Empirical plunge profiles of time-frequency localization operators

TL;DR

This paper investigates the asymptotic behavior of eigenvalues of time-frequency localization operators with scaled symbols, providing exact results for rotationally invariant cases and supporting the conjecture through numerical experiments.

Contribution

It derives the large-scale eigenvalue asymptotics for a class of localization operators and conjectures their general form, supported by numerical evidence.

Findings

Eigenvalues follow a specific error function profile as scale increases.

Numerical computations align with the conjectured asymptotic behavior.

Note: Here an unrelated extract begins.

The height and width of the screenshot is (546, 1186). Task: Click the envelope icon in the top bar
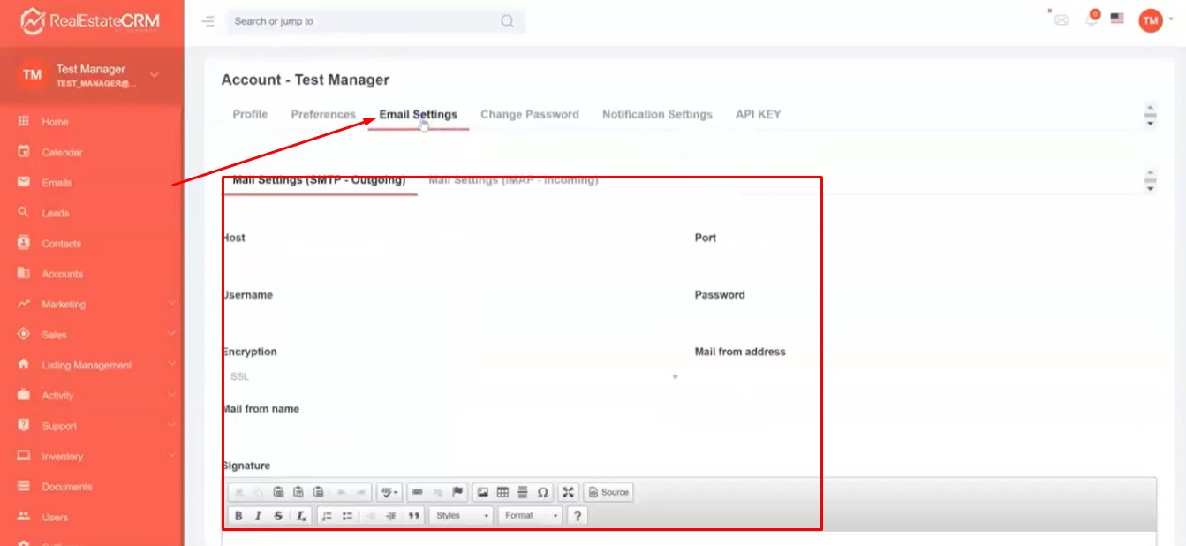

Exact asymptotics are established for rotationally invariant symbols.

Abstract

For time-frequency localization operators, related to the short-time Fourier transform, with symbol $R\Omega$, we work out the exact large $R$ eigenvalue behavior for rotationally invariant $\Omega$ and conjecture that the same relation holds for all scaled symbols $R \Omega$ as long as the window is the standard Gaussian. Specifically, we conjecture that the $k$-th eigenvalue of the localization operator with symbol $R\Omega$ converges to $\frac{1}{2}\operatorname{erfc}\big( \sqrt{2\pi}\frac{k-R^2|\Omega|}{R|\partial \Omega|} \big)$ as $R \to \infty$. To support the conjecture, we compute the eigenvalues of discrete frame multipliers with various symbols using LTFAT and find that they agree with the behavior of the conjecture to a large degree.